The pullback in demand helped to prevent a huge surge in pump prices after Rita like the one that stunned consumers in Katrina’s wake. Prices spiked overnight in Washington this week, but nationwide, the average price remains subdued at about $2.80 a gallon.

Richard Savage, a researcher at Bank of America, said he worries consumers are experiencing sticker shock and balking at $3 gas.

“We have concerns that we have reached a price level that’s going to have a real impact on demand,” said Mr. Savage. “The market will become increasingly concerned about the slowdown in demand.”

Fears about a withdrawal by consumers weighed on stock, oil and gas markets this week, despite shortages of fuel from prolonged outages prompted by Rita.

Seven refineries in Louisiana and Texas remain flooded, damaged or out of power a week after the hurricane, on top of the four refineries shuttered by Katrina. Nearly 100 percent of Gulf oil production and 80 percent of gas production remains shut down.

Two of the nation’s four Strategic Petroleum Reserve sites also are without power and unable to supply crude oil to refiners, the Energy Department reported.

Despite the accumulating shortfalls of fuel, oil and gas prices declined yesterday in New York trading partly on worries about a retrenchment by consumers. Some deliveries of oil from reserves here and in Europe also have helped to calm fears about fuel shortages.

The loss of income sparked by Katrina will be a substantial weight on consumers, economists say. The storm caused an immediate, uninsured loss of $100 billion in business and rental income, at an annual pace, the Commerce Department said.

That is likely to be only partially made up by $70 billion in insurance payments, it said.

The 279,000 people who have applied for jobless benefits because of job losses precipitated by Katrina also are suffering income losses that unemployment checks will only partly make up. Many more unemployed people may not be eligible for the benefits.

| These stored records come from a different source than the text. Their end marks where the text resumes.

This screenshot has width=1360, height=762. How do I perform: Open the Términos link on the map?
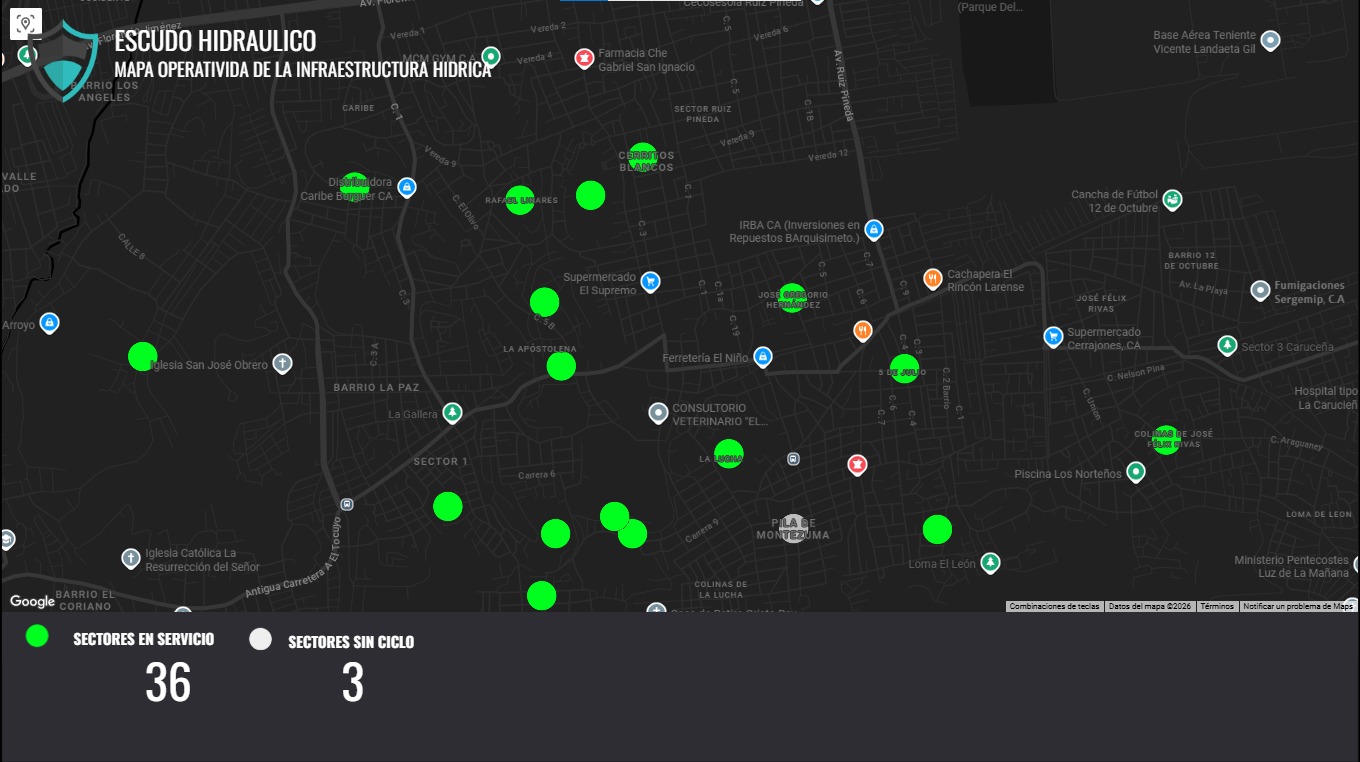pyautogui.click(x=1216, y=606)
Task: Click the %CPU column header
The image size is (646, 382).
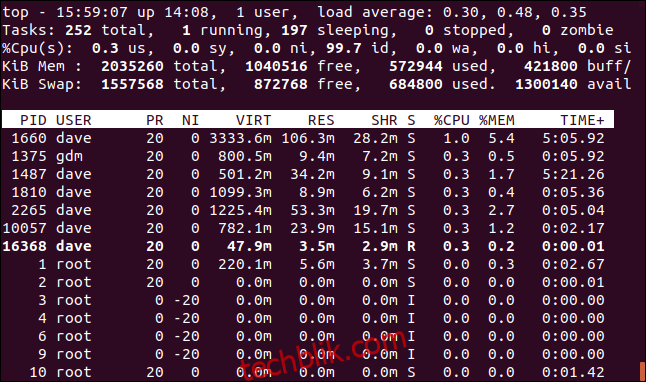Action: pyautogui.click(x=452, y=120)
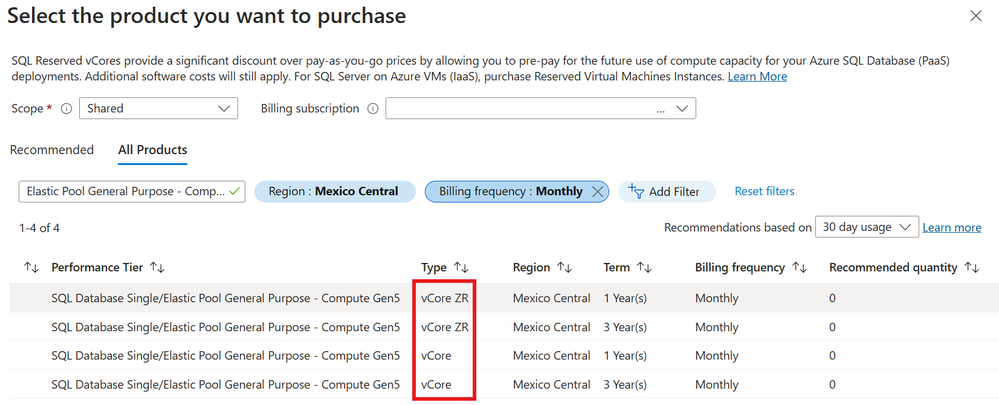Close the product purchase dialog
999x405 pixels.
click(x=976, y=16)
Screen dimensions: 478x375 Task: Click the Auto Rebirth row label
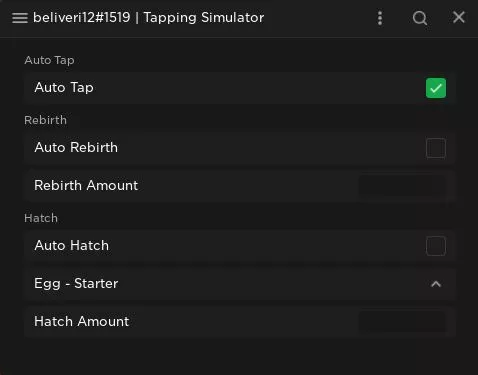pos(76,147)
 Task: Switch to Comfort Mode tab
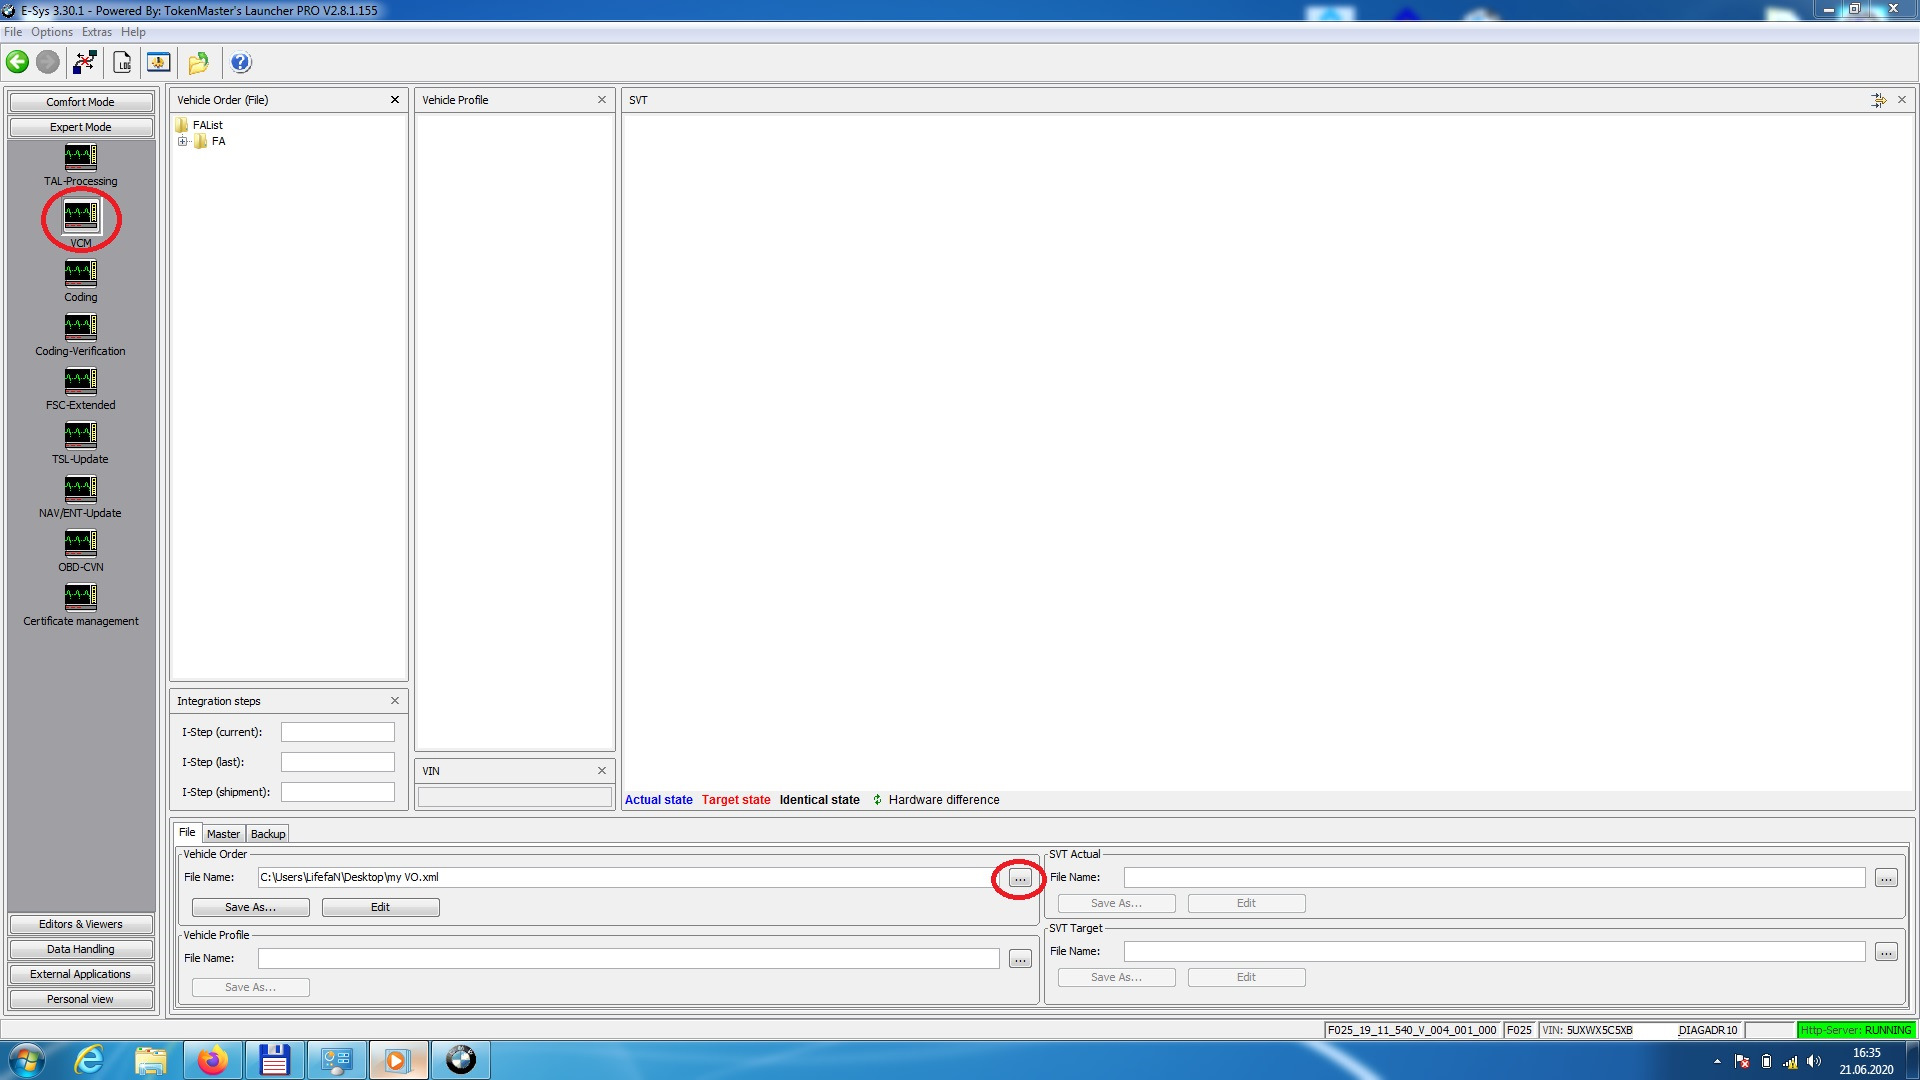[79, 100]
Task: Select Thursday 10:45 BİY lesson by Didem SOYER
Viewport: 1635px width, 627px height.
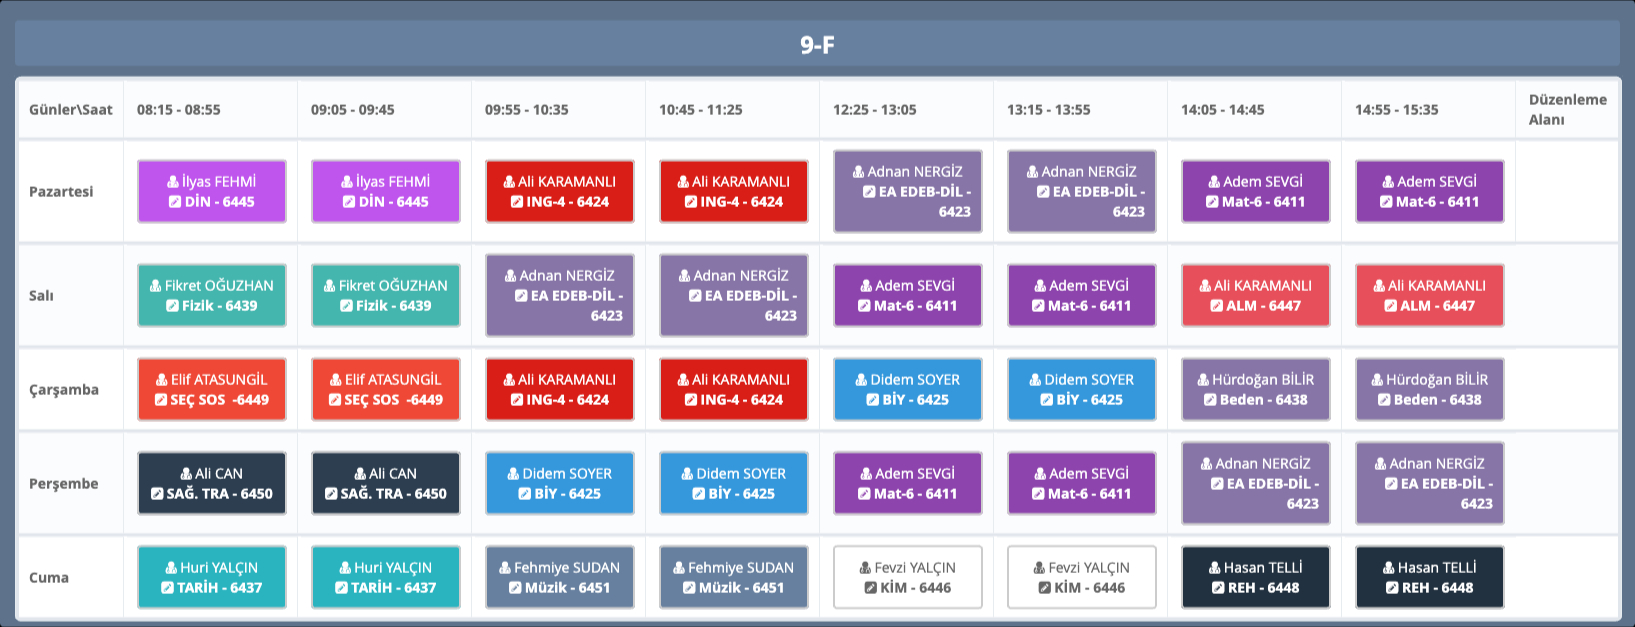Action: [x=733, y=483]
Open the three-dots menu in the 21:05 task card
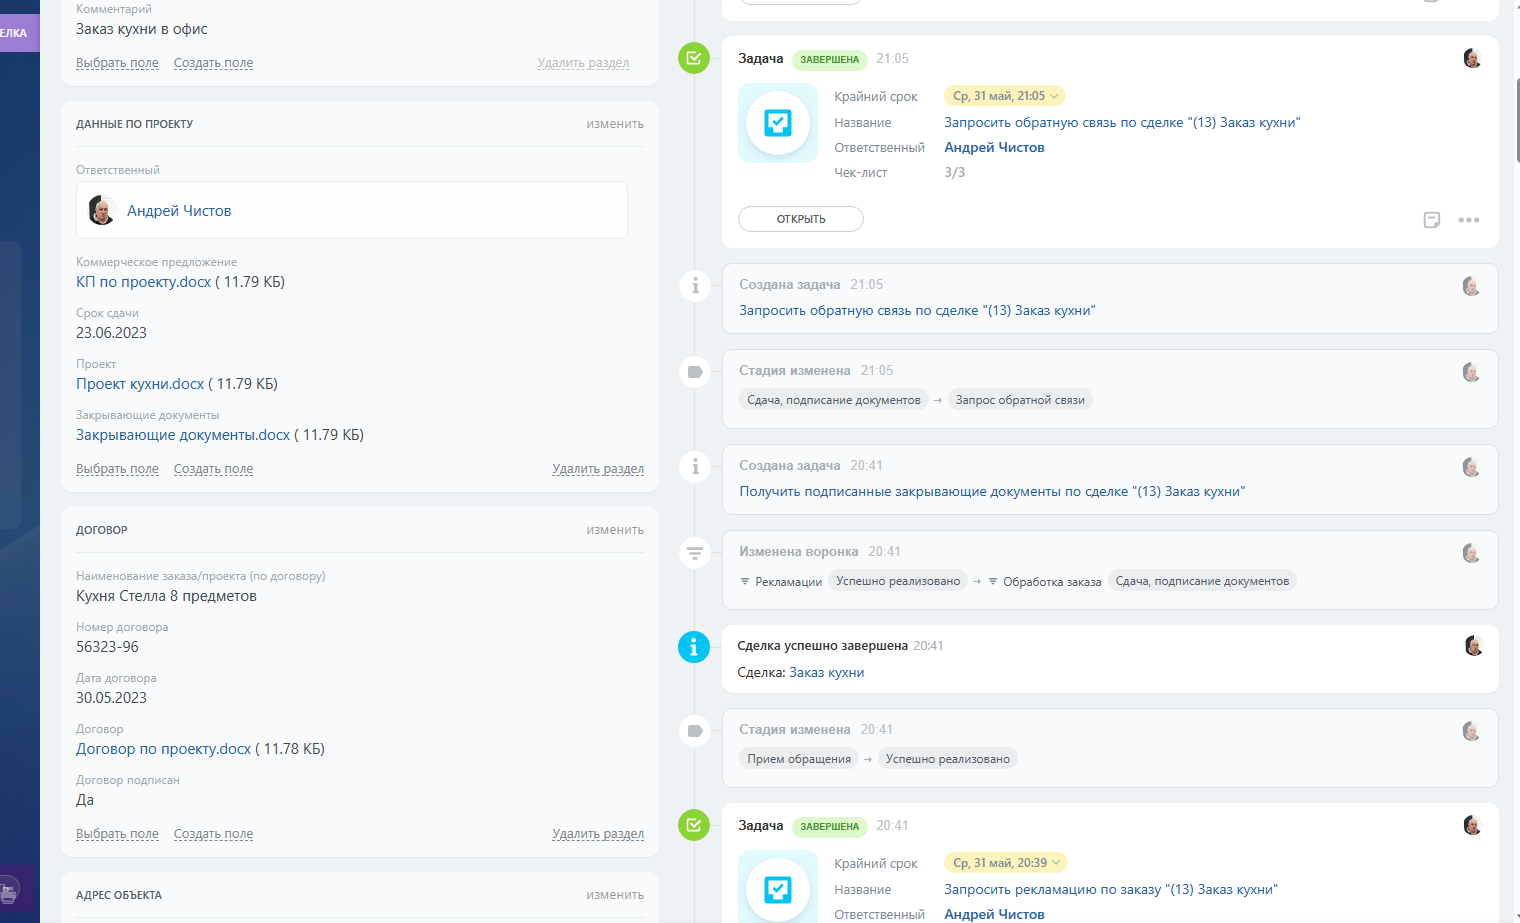The width and height of the screenshot is (1520, 923). [x=1468, y=220]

Despite the mounting losses, many analysts remain confident that the economy received only a glancing blow from the storms and will rebound with gusto.

Thousands of workers are being hired to clean up and rebuild after the storm, and provide housing and other supplies to the displaced, said Dan North, chief economist at Euler Hermes, a credit insurance firm.

A burst of rebuilding activity was seen in reports yesterday, showing a resurgence of manufacturing activity in Chicago and New York last month after an initial retrenchment caused by Katrina.

“I especially see a growth in the construction sector for devastated regions like New Orleans, much like the rise in building activity in Florida the year after Hurricane Andrew,” said Mr. North.